Rebels in Ethiopia destroyed a convoy loaded with food for starving people in Tigre province and killed a driver, relief workers said Sunday.

They said the rebels burned at least 16 trucks donated by the U.S.-based Catholic Relief Services and Band Aid, a British-based organization through which pop music celebrities and their fans sent millions of dollars to help victims of Africa’s vast 1984-85 drought and famine.

Shocked aid workers in Ethiopia’s capital, Addis Ababa, ordered an immediate halt in all plans for trucking emergency food to Tigre and Eritrea provinces, where the rains failed again this year, threatening many thousands of people with famine.

Advertisement

Military Escorts Targeted

The Eritrean Popular Liberation Front claimed responsibility for the attack. In a radio broadcast monitored in Nairobi, it said that its guerrillas destroyed 34 vehicles after driving off their Ethiopian military escorts along the Asmara-Adigrat road. The attack was aimed at dispersing the escorts, the British Broadcasting Corp. reported.
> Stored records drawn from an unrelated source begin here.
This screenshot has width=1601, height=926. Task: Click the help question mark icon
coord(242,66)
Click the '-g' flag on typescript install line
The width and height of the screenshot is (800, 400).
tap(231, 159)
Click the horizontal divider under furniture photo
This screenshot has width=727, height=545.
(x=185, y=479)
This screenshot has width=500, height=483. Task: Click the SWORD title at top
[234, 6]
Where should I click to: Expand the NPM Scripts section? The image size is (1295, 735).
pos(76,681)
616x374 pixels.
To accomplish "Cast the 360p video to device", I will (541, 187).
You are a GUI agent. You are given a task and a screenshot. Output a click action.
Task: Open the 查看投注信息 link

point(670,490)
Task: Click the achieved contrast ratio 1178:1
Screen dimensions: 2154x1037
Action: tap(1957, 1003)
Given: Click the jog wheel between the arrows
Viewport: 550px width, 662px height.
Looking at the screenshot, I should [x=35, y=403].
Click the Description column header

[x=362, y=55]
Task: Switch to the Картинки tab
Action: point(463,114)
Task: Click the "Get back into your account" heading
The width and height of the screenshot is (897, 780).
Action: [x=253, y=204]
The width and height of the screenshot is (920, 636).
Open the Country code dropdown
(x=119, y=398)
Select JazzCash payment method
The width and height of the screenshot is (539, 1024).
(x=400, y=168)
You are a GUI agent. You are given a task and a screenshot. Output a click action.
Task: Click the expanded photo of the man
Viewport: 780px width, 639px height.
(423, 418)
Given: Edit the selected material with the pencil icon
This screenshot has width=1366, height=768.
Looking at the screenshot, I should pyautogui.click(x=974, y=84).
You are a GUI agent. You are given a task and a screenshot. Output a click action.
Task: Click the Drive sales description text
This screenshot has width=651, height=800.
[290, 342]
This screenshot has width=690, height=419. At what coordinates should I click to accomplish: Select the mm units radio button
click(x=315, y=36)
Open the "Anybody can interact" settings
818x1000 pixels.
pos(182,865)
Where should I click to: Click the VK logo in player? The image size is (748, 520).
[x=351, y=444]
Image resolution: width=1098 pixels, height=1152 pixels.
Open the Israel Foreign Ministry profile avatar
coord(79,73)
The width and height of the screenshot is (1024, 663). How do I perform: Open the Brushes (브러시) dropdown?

Relief officials said the rebels also shot and killed a driver in the attack, which occurred Friday about 30 miles from Asmara, and destroyed nearly 450 tons of wheat, enough to feed 45,000 people for a month. The wheat was a gift from the U.N. World Food Program and the U.S. government.

David Morton, director of operations for the World Food Program in Ethiopia, and other relief officials contacted Sunday in Addis Ababa denied that the convoy was escorted by the Ethiopian military.

Advertisement

“If the rebels were going for a military target, why did they burn the trucks and the food?” Morton said.

Ethiopia’s Marxist regime made no statement on the ambush. It does not normally comment on guerrilla attacks.

Use of Trucks Vital

Trucks are the only practical way of moving supplies to Tigre and Eritrea. The railway to Asmara has been out of operation for years after repeated rebel attacks. Transporting the supplies by air costs more than double the $140-per-ton required for truck delivery, according to Morton.

Advertisement

Roads out of Asmara are frequently under rebel attack, but aid convoys have not previously been targeted.

The raid came at a time when the United Nations and Western donors are attempting to rush emergency food aid into Ethiopia, which in September requested nearly 1 million tons of aid.

Relief agencies have warned that if large amounts of food aid do not reach distribution centers in Eritrea and Tigre by December, there will be a mass migration of destitute people into makeshift camps. It was in similar camps in 1984 and 1985 that hundreds of thousands of Ethiopians died, primarily from infectious diseases.

The stricken convoy is the latest victim of Africa’s longest-running civil war, now more than 25 years old, in which several Eritrean guerrilla groups are fighting for self-determination.